All improvements must be approved in writing by the City prior to installation or construction. Any proposed
changes must meet all building permit regulations and be constructed, installed, maintained, and operated in
compliance with all local, state, and federal laws and regulations. Operator must obtain the prior written
approval of the Director for any proposed improvements and a certificate from the Pueblo Regional Building
Department approving any proposed improvements. Operator shall maintain the improvements in good and
safe condition,appearance and state of repair,regardless of the cause or need for maintenance and repair.
(c) Improvements Become City Property Upon Termination of Agreement.All improvements
shall become the property of the City at the option of the City upon termination or expiration of this Agreement.
14. INTELLECTUAL PROPERTY. This Agreement is solely for access to and use of the Leased
Premises. Operator shall not photograph,film,or broadcast any Event or any part thereof without first obtaining
the prior written consent of the City. In addition,no footage or images obtained from City access granted herein
may be reproduced, sold, broadcast, commercially exploited, or distributed without a separate written license
agreement from the City authorizing such use.

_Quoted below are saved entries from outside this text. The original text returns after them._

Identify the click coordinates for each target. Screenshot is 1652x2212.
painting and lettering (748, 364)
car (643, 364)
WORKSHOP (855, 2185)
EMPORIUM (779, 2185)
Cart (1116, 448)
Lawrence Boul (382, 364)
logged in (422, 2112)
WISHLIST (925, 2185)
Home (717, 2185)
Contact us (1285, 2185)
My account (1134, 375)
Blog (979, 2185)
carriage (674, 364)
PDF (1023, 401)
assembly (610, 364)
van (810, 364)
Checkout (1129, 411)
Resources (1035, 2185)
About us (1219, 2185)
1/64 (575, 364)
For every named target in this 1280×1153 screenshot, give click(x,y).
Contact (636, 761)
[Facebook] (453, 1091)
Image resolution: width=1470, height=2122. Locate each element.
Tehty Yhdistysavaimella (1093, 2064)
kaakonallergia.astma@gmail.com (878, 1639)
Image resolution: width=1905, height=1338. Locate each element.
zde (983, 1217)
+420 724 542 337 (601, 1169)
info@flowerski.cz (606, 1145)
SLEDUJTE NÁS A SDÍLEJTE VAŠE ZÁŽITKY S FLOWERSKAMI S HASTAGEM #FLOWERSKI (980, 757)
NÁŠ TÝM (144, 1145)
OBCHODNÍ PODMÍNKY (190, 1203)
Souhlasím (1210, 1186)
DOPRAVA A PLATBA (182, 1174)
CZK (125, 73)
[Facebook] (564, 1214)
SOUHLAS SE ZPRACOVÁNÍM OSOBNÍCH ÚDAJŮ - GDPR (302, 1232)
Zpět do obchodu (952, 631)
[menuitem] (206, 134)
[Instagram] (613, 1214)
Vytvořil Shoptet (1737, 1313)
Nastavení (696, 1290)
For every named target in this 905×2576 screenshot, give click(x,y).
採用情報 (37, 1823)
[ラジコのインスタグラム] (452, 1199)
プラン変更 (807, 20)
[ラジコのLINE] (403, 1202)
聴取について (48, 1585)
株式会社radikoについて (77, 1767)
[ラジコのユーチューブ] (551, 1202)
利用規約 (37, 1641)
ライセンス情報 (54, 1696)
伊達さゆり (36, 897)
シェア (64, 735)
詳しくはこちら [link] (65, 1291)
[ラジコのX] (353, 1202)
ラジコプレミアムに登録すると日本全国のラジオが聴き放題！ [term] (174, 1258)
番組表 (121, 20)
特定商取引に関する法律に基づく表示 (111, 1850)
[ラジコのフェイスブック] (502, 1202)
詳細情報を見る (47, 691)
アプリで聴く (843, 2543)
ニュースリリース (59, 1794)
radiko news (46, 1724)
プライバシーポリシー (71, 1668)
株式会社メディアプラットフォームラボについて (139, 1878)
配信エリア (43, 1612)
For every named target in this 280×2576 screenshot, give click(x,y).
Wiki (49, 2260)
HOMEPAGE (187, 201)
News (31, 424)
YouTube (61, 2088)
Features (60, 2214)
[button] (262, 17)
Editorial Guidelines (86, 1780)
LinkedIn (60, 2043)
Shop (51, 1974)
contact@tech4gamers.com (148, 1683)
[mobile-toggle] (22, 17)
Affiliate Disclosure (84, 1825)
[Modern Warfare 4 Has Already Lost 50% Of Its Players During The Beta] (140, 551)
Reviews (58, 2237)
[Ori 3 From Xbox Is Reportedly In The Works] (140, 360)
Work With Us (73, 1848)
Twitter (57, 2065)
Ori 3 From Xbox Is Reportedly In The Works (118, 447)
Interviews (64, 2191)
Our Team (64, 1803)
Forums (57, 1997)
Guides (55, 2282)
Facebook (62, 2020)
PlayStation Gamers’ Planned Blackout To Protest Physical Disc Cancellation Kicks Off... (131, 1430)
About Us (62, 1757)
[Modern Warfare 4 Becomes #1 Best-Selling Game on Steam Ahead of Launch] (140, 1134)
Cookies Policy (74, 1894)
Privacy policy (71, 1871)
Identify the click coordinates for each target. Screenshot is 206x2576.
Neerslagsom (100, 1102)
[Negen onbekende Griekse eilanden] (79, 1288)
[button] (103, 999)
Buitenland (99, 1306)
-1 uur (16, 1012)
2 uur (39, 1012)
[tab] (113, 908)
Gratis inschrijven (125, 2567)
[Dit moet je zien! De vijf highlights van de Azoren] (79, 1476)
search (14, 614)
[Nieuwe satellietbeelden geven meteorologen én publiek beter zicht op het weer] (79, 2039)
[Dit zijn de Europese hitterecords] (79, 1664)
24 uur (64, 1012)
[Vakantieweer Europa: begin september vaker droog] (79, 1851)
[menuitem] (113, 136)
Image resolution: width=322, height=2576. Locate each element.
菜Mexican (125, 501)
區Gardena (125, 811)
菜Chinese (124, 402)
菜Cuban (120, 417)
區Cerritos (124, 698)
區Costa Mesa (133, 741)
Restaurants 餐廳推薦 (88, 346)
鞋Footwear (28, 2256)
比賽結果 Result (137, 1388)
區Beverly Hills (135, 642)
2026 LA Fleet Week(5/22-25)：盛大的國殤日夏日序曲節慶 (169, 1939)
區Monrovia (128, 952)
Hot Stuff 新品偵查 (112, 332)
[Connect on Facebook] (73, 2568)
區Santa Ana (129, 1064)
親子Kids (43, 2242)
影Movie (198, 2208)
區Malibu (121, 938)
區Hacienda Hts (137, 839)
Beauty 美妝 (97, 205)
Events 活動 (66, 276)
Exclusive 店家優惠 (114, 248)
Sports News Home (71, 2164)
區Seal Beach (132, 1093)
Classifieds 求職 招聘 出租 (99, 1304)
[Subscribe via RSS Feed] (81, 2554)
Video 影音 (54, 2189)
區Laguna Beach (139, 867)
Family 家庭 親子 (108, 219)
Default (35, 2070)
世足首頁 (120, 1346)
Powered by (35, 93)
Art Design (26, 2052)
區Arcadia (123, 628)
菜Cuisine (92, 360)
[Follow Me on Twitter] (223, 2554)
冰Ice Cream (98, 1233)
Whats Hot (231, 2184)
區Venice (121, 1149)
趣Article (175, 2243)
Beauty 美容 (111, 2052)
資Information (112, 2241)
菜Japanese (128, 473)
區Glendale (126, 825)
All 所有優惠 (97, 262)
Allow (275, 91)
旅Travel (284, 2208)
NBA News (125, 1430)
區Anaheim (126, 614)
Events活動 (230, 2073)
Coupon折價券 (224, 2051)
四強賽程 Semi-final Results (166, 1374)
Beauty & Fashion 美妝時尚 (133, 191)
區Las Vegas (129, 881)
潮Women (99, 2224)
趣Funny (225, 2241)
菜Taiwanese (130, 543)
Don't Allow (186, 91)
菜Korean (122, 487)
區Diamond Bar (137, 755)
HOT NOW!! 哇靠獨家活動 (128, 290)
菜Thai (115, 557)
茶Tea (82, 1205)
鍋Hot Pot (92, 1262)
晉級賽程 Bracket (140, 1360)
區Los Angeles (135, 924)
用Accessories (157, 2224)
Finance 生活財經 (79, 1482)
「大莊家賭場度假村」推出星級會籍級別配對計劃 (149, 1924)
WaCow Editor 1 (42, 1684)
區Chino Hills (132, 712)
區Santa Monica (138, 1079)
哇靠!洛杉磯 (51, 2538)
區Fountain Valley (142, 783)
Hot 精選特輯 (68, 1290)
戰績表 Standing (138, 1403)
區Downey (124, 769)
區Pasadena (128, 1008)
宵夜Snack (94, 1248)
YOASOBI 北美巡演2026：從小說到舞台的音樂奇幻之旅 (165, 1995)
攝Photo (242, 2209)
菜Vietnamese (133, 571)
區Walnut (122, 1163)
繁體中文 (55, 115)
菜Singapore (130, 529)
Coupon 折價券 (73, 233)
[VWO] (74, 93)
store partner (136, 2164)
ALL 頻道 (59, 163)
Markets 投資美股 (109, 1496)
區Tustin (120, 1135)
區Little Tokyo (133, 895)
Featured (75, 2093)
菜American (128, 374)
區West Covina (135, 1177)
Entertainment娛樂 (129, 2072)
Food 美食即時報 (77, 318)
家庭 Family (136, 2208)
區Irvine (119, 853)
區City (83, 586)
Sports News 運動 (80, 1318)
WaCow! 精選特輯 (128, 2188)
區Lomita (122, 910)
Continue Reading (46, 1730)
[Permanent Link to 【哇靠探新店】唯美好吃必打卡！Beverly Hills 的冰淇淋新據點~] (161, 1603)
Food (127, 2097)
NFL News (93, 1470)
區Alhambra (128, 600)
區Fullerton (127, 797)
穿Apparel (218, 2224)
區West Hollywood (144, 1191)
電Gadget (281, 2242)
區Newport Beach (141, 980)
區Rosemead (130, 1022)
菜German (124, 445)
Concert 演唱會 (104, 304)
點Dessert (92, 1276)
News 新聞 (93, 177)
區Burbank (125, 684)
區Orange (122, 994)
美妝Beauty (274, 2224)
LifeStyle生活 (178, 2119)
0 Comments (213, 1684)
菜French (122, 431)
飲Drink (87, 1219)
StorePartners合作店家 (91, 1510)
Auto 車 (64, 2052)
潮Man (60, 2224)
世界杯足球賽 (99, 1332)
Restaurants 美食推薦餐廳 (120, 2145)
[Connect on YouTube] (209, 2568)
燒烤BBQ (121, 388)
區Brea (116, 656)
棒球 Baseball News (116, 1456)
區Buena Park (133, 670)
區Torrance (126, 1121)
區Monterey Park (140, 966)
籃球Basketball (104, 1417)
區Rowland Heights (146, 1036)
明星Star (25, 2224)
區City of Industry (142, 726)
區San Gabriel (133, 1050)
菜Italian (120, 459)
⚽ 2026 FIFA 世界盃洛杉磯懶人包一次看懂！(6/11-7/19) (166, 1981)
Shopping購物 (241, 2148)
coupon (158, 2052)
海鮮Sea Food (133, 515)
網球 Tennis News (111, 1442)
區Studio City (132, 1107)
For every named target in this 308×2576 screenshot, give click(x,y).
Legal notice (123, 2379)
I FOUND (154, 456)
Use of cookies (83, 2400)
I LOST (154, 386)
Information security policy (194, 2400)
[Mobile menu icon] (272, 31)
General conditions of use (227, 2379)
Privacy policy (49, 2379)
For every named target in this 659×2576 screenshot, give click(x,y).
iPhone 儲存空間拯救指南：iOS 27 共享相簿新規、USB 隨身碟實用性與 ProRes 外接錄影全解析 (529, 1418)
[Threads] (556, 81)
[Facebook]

15. NO REPRESENTATION OR WARRANTY OF CONDITION OR FITNESS. THE LEASED
PREMISES IS PROVIDED ON AN "AS IS""WITH ALL ITS FAULTS"BASIS,AND CITY MAKES NO
REPRESENTATION OR WARRANTY AS TO THE CONDITION OR FITNESS OF THE LEASED
PREMISES FOR OPERATOR'S EVENTS OR FOR ANY PARTICULAR USE OR PURPOSE. Accordingly,
Operator is hereby advised that Operator shall be solely responsible for personally inspecting the Leased
Premises before execution of this Agreement and commencement of any Event. Operator's execution of this
Agreement or commencement of any Event shall constitute an expressed acknowledgement by Operator that the
Leased Premises is safe and adequate for Operator's permitted use. Operator shall have exclusive control of
the Leased Premises during the pendency of this Agreement, subject to the City's right of access, and shall be
responsible for all equipment and for adequate safeguard for the protection of Operator, its employees, agents,
independent contractors,subcontractors,and representatives,and persons engaged in any activity on the Leased
Premises. Notwithstanding any provision in this Agreement to the contrary or which may be construed to the
contrary, City assumes no obligation or responsibility to keep or maintain the Leased Premises or any track or
facility thereon in good and safe condition, appearance or state of repair, regardless of cause of need for
maintenance and repair.
16. MINORS. No individual under the age of 18 years including Junior Dragsters and Quarter Midget
racers shall be allowed in any restricted area of the Leased Premises (which shall include the track surface,
starting line area, garage areas, staging lanes, run-off areas, trackside communications stations, and any other
location as defined in generally accepted policies of liability coverage for Motorsports entities), without a(1)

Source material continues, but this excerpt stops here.